U.S. Pat. No. 4,681,896 has taught that combinations of activated Omega 6 fatty acids with combinations of Omega 3 fatty acids are useful in the treatment of atopic disorders. Although this patent discloses "that the presence of n-3 fatty acids in a combination will lead to some inhibition of the conversion of DGLA to arachidonic acid by the delta-5-desaturase", the patent does not disclose that certain weight combinations of activated Omega 6 fatty acids and Omega 3 fatty acids (i.e. EPA) would be benefical, whereas other weight combinations are harmful to humans. Likewise, it is not taught in the general literature that certain weight combinations of activated Omega 6 essential fatty acids (such as GLA or DGLA) in combination with EPA would be beneficial, whereas other weight combinations would be detrimental.
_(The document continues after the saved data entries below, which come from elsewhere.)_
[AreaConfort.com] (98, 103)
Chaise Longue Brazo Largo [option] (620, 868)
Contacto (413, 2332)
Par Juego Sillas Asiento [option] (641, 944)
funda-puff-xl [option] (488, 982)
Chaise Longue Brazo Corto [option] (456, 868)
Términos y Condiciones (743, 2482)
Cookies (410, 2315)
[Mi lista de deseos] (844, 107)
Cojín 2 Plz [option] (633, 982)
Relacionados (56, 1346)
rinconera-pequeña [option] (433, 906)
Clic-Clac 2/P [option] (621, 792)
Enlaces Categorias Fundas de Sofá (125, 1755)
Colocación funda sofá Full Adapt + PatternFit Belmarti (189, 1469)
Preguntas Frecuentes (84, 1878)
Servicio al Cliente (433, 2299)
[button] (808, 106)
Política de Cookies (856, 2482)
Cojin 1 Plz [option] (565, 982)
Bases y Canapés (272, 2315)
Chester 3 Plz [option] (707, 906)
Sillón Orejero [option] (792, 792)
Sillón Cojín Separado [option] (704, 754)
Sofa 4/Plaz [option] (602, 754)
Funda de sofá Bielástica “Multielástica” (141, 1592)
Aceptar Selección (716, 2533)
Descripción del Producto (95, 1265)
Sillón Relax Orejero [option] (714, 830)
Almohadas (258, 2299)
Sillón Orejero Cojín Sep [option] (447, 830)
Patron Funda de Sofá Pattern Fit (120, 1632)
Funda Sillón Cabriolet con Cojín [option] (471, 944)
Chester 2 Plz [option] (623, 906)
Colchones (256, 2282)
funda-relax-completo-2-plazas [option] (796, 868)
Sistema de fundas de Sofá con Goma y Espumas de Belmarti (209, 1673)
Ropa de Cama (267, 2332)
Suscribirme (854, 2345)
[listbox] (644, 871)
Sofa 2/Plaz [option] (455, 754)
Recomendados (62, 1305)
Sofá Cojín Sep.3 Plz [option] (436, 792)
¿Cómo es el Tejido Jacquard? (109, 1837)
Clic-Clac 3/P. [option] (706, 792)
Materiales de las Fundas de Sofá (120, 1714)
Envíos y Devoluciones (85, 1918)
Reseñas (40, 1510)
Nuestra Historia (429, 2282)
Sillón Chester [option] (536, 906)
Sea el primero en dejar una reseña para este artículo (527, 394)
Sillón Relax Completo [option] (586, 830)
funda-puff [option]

The reason why prior art has not discovered this critical aspect of essential fatty metabolism is that no long term human studies have been conducted with combinations of activated Omega 6 essential fatty acids and EPA. This is important since the conversion of DGLA to AA in humans is relatively slow, yet proceeds continuously..sup.8 This slow conversion of DGLA into AA can be exceptionally harmful. The studies described in this patent illustrates deficiencies in the prior art.